══ RAW DATA ══
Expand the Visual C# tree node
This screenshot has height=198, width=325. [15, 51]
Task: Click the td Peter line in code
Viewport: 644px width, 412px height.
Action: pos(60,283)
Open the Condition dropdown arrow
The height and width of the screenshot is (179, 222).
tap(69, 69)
═══
# TASK STATEMENT
Copy the data above line for line, leaving every character unchanged.

# EXERCISE SOLUTION
Expand the Visual C# tree node
This screenshot has height=198, width=325. [15, 51]
Task: Click the td Peter line in code
Viewport: 644px width, 412px height.
Action: pos(60,283)
Open the Condition dropdown arrow
The height and width of the screenshot is (179, 222).
tap(69, 69)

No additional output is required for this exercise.